# Série de tâches
[A] Recopiez mot pour mot le passage du texte sur les scènes d'amphithéâtre, depuis « Autre scène curieuse » jusqu'à « près à l'action. » inclus.
[B] D'après le texte sur les scènes d'amphithéâtre, de quoi est armé le bestiaire qui tire la chaîne reliant l'ours au taureau ?
[C] Poursuivez le texte sur les scènes d'amphithéâtre à la suite de sa dernière phrase.

Dans le voisinage du premier groupe on a représenté un couple formé d'un homme et d'un sanglier. L'animal est assis sur son arrière-train, le groin surmonté d'une grosse boule ; l'homme court, trapu, les joues soulignées d'un collier de barbe taillée court, à la manière des Marocains actuels, la chevelure réduite à un petit toupet qui se hérisse sur le haut de la tête, s'apprête, le bras levé, à lancer une boule semblable ; dans le pan de son manteau il en porte toute une provision. Ces boules sont, dit M. Aurigemma, moitié rosés, moitié blanchâtres ; il y voit des pommes. Il ne pense pas qu'il s'agisse là d'un combat au moyen de balles métalliques, mais croit à un de ces exercices d'adresse auxquels les dompteurs se livraient dans l'amphithéâtre avec des animaux apprivoisés ; ce Guillaume Tell africain avait été chargé d'apporter de la sorte un peu de gaieté au milieu des scènes de carnage qui faisaient le fond de la représentation.

Autre scène curieuse : un ours attaqué par un taureau. Pour obliger les bêtes à ne pas abandonner la lutte, elles sont attachées l'une à l'autre par une longue chaîne qui traîne à terre et qu'un bestiaire, armé d'un bâton à crochet, attire à lui avec précaution et du plus loin qu'il peut, pour ne pas être mêlé de trop près à l'action.

A signaler enfin, sur la bordure du côté ouest le tableau où l'on a dessiné un personnage aux prises avec deux autruches ; l'une, la patte levée, se précipite furieuse sur son ennemi ; l'autre qui le pressait de trop près a été mise hors de combat. L'homme, d'un coup de latte, lui a coupé la tête ; le sang jaillit d'un jet puissant hors du cou décapité.

# Données sources
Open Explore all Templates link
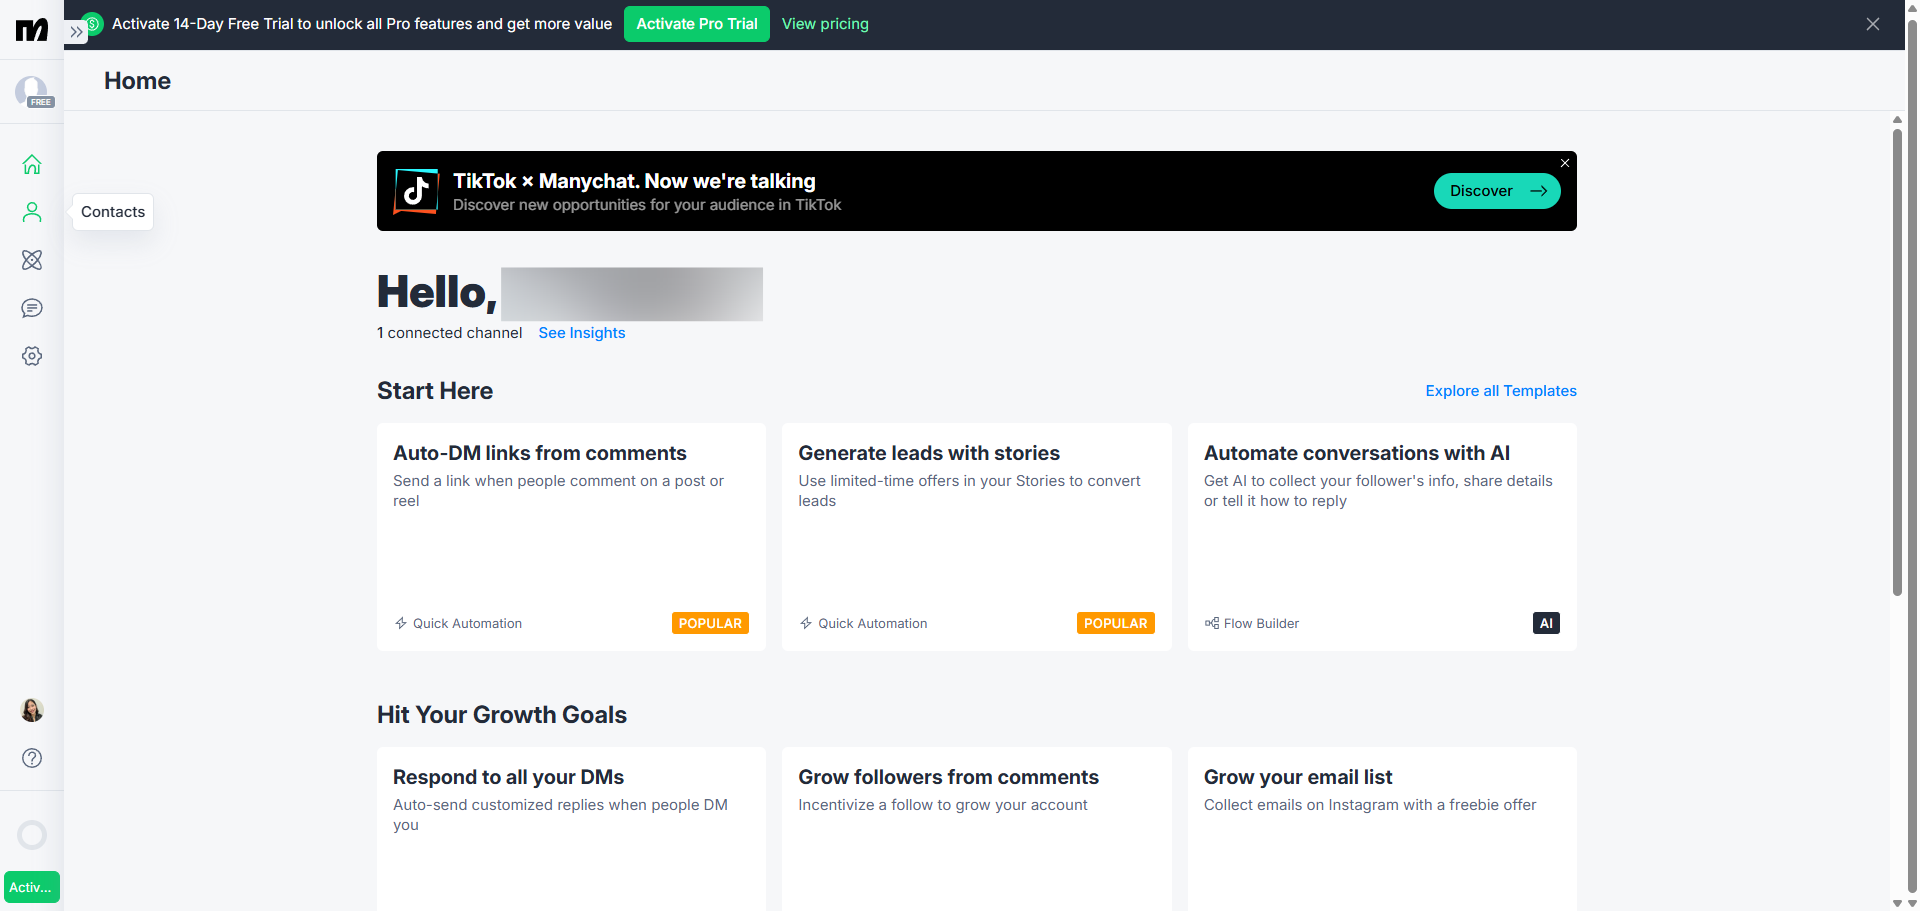Viewport: 1920px width, 911px height. (1500, 391)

# Résultats finaux
[A]
Autre scène curieuse : un ours attaqué par un taureau. Pour obliger les bêtes à ne pas abandonner la lutte, elles sont attachées l'une à l'autre par une longue chaîne qui traîne à terre et qu'un bestiaire, armé d'un bâton à crochet, attire à lui avec précaution et du plus loin qu'il peut, pour ne pas être mêlé de trop près à l'action.

[B] Il est armé d'un bâton à crochet.

[C]
M. Aurigemma a cherché à établir la date de ce curieux pavement. Il s'est appuyé surtout sur la forme de la coiffure d'une des deux organistes qui rappelle la mode en usage au temps des Flaviens ; mais il n'en est pas de même pour l'autre organiste dont les cheveux sont assemblés sur le sommet de la tête en un chignon - et ceci ne laisse pas d'enlever quelque valeur à l'argument. L'auteur a mis également en avant un autre raisonnement. Pour lui les barbares condamnés aux bêtes sont des Africains, ce qui paraît certain, et, comme nous sommes dans le voisinage de Tripoli, des Garamantes, ce qui l'est beaucoup moins. Or, comme au temps de Vespasien d'après Tacite (Hist., IV, 50) il y eut une grande incursion des Garamantes contre les villes du littoral, que réprima et vengea le légat de Numidie Valerius Festus, on pourrait admettre que l'on a ici un souvenir de ces événements et qu'on a voulu représenter sur la mosaïque de Zliten quelques-uns des prisonniers faits à cette occasion par les troupes romaines et les jeux célébrés en commémoration de la victoire. Conjectures très ingénieuses, mais pures conjectures.

D'autre part, la technique permet d'attribuer au pavement une date assez élevée. M. Aurigemma a raison d'écrire : « La finesse des cubes (parfois 18 par centimètre carré), le mélange savant, sobre et logique du vermiculatum et de l'opus sectile, permettent, par analogie avec tant d'autres monuments semblables, de ne pas reporter cette mosaïque à une période postérieure au Ier siècle de l'Empire ». En tout cas, elle nous donne une idée très nette et très vivante de ce que pouvait être à cette époque une fête dans l'amphithéâtre, sur la côte tripolitaine.

R. CAGNAT.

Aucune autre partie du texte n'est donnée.